Emotion Is Past
From the Gold Coast Talk 6 March 1993
The basis of my teaching is that all emotion is past. I was the first to introduce this to the public.
You’ll always be able to tell when you are living in the past. If I (in the body hearing these words) am ever emotional, I am in the past. Whenever I am feeling emotional, which means disturbed, I am attached to or relating to the past.
I am never emotional in the present. It is obvious that I can only drink a glass of water in the present. My thirst can only be quenched in the present. It will never be quenched by thinking about a glass of water. In fact that will exacerbate the thirst, the absence of water, the pain.
If I am joyous, I can only be joyous in any moment. I can’t be joyous in the past. For joy is always now. If you think about when you were joyous, you’ll get emotional. If you think how beautiful it was to be with your partner four days ago, that beauty, which at the time was in the present, is now in the past. And by the law, it will come back and bite you. The thought about how good it was will activate the past. You will feel bereft of what you had; the past will rise up as an emotion of loss or absence and you will suffer.

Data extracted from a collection
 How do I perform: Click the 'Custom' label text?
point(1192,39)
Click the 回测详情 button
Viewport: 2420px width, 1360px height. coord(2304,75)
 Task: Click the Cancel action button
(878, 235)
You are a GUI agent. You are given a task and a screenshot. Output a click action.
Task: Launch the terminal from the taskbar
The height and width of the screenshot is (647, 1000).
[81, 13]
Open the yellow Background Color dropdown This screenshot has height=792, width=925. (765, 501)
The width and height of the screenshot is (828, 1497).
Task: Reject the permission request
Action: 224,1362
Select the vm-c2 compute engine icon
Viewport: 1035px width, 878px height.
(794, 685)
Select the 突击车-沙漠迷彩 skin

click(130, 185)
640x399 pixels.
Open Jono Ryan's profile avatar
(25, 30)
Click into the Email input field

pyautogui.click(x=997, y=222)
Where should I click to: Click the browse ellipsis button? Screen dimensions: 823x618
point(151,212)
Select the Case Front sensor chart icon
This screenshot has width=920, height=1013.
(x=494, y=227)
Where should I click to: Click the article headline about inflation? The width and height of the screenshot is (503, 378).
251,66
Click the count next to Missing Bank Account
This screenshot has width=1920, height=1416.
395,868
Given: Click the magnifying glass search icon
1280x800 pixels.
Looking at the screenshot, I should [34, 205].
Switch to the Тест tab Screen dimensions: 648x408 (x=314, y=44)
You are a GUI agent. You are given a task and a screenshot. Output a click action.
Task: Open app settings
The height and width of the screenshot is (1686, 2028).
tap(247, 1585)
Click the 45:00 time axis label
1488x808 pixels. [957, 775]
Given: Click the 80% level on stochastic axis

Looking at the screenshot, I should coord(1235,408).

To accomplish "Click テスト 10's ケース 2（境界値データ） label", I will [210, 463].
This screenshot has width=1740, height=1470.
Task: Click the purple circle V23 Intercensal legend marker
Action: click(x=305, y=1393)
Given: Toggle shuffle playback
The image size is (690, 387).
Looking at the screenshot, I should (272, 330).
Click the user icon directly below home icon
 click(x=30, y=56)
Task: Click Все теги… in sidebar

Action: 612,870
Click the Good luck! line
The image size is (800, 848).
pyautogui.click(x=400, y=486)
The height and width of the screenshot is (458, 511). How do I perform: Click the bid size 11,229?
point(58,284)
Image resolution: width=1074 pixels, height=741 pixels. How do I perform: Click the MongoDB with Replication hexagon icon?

WORK INSTRUCTION 1:
Answer these questions about the talk on emotion:
(a) On what date was the talk given?
(b) According to the talk, what effect does thinking about a glass of water have on thirst?
(c) In the example about a partner, how long ago was the time spent together?
WORK INSTRUCTION 2: Duplicate the passage of the talk on emotion from "If I am joyous, I" to "you will suffer.".
WORK INSTRUCTION 3: Go on with the talk on emotion from the point at which it stops.

TASK RESPONSE 1:
(a) 6 March 1993
(b) It exacerbates the thirst.
(c) Four days ago

TASK RESPONSE 2:
If I am joyous, I can only be joyous in any moment. I can’t be joyous in the past. For joy is always now. If you think about when you were joyous, you’ll get emotional. If you think how beautiful it was to be with your partner four days ago, that beauty, which at the time was in the present, is now in the past. And by the law, it will come back and bite you. The thought about how good it was will activate the past. You will feel bereft of what you had; the past will rise up as an emotion of loss or absence and you will suffer.

TASK RESPONSE 3:
Beauty is now. It is not emotion. It’s in the present. It’s like drinking a glass of water when you’re thirsty and you say, ‘That’s good. Ah, lovely!’ There’s no past in that. But if you were to think about it, you would put the delight of it in the past; and that delight would become emotional.
Beauty, joy, wonder, privilege, gratitude, sweetness, love, tenderness, rightness, truth, are all in the present. There is no emotion attached to them. Or if there is, then whatever the facet of truth you have put it in the past.
If all emotion is the past, then it follows that all thought must be of the past, because all thought comes from trying to find the cause of the emotion. It will look at 99.9% of all the reasons - thinking, thinking, thinking: What’s the answer? Where do I come from? What is the solution to the universe? Always looking - because thought can never eliminate itself. Thought will never, ever, lead you to the truth.
You can say to me, as many people do, ‘Isn’t it good to reflect on what I have done and learn the lessons?’ And I say that’s not good, even though in your experience it works. It is not good because things have moved on: I have brought a new energy, a new teaching, to this earth. It’s only a selfish, emotional habit that you’ve got into - needing to go over what you have done to learn where you went wrong. It is not the truth.
Implicit in my mature experience of my body and my being is the knowledge of what I have done. There is no need to reflect on anything that I have done. I must give up this thinking thing, this reflective thing, that wants to find out why I was emotional.
There is no question in the past. The question is: Am I emotional now? That’s the only question. If you try to look at why you were emotional yesterday, or what the source of your emotion is now in terms of going right back into your past, you’ll get lost. Then you will have to go to the psychologists or the therapists to help you out. When I am responsible, I do it.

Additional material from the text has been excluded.